Pollution Prevention Services - Companies can save money, increase profits, operate more efficiently and improve the environment through Pollution Prevention (P2) Services. P2 Services provides confidential, non-regulatory technical assistance at no cost to Iowa businesses and industries.

Pollution Prevention Intern Program - A nationally recognized program that matches Iowa college students with companies to identify P2 strategies.

Solid Waste Alternatives Program - Through a competitive process any unit of local government, public or private group or individual is eligible to apply for Solid Waste Alternatives Program (SWAP) assistance to fund a variety of projects including source reduction, recycling and education.

Solid Waste Environmental Management System (EMS) - Now Iowa has an alternative voluntary program for solid waste planning areas and permitted facility service areas called the Iowa Solid Waste Environmental Management System (EMS) program. EMS encourages responsible environmental management while promoting environmental stewardship and continuous improvement. Iowa's EMS program promotes six areas of emphasis, called Components.

Residential Recycling & Composting

Regulated Facilities - State and federal environmental regulation and compliance assistance for permitted facilities.

3 Food Waste
  • ICI Food Waste Study
  • Iowa Food Waste Stakeholder Group: The Iowa Food Waste Stakeholder Group is a collaborative effort of individuals and organizations from varying parts of the food system The group determined a white paper should be developed to increase public awareness and promote discussion on food waste in Iowa. The white paper uses the US Environmental Protection Agency Food Recovery Hierarchy as a guide towards explaining where Iowa stands now and how to move our state to become a leader in food waste reduction and diversion efforts.
  • Iowa Schools Food Waste Minimization Toolkit

Food Storage Capacity Project Awards

The DNR received, reviewed and awarded 35 grants totaling $204,034.94 to eligible applicants across the State of Iowa. Funding was limited to the purchase of Energy Star refrigerators, Energy Star freezers and shelving. These eligible items make it possible to accept additional food donations and to properly store additional perishable and non-perishable food items for longer periods. The increase in food storage capacity allows for well-rounded, nutritious meals for a greater number of Iowans.

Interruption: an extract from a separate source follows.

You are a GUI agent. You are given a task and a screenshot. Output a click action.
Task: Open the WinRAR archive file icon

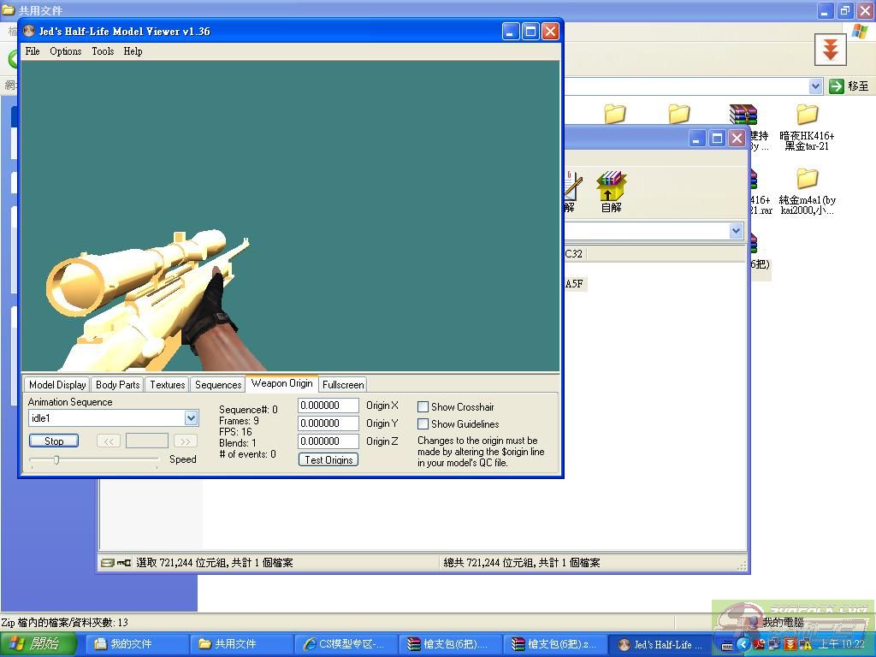tap(743, 115)
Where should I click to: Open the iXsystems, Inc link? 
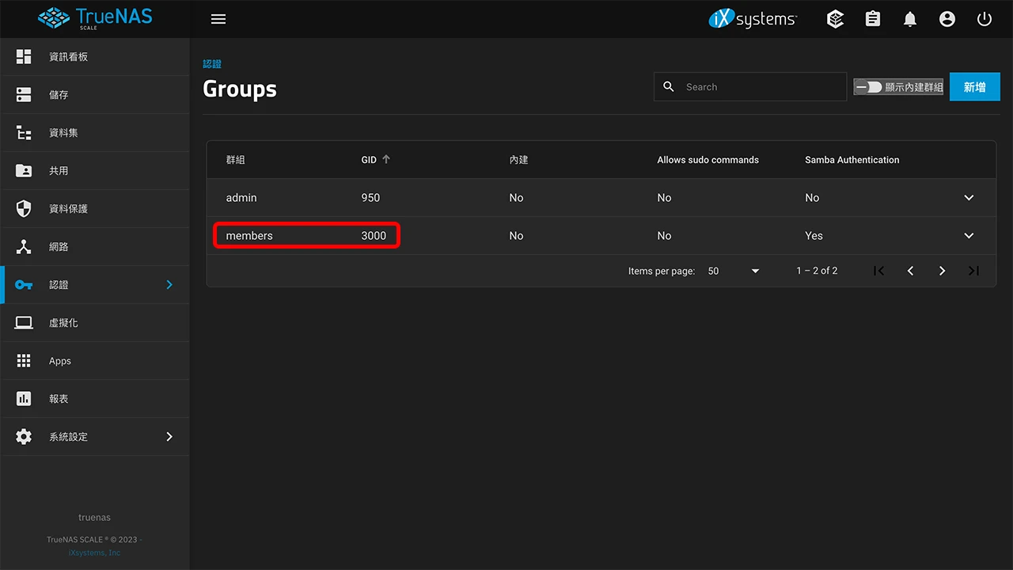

Prior to witnessing the impacts of COVID-19, statistics show that 1 out of every 10 Iowans, or more, experience food insecurity. The definition of food insecurity as used by the Food Bank of Iowa: food insecurity is the lack of reliable access to a sufficient quantity of affordable, nutritious food. According to Feeding America, food insecurity rates are anticipated to increase across the country and project an overall 15% increase of food insecurity of Iowans. For Iowa children, the increase of food insecurity is expected to increase to 24% to 26%.

Food insecurity could be sporadic and related to employment, unexpected bills, car repairs, health care costs, etc. Food insecurity can also be on-ongoing for many persons such as the elderly, and persons with disabilities and for persons on a fixed income. Individual food pantries may need to limit the amount of food a person may receive or the frequency in which food may be obtained. Food storage capacity expansion addresses these limitations as well as reducing the amount of edible food being landfilled.

Food Storage Capacity Project Award Summaries

Food Storage Capacity Grant Opportunity

The DNR is offering the Food Storage Capacity Grant Opportunity to help address food waste, an issue that negatively impacts environmental, economic and social sustainability in Iowa and across the country.

This grant opportunity is designed to expand storage and cold storage of recovered food items. Food banks, food pantries and other non-profit organizations receiving food for distribution to food insecure Iowans are eligible to apply.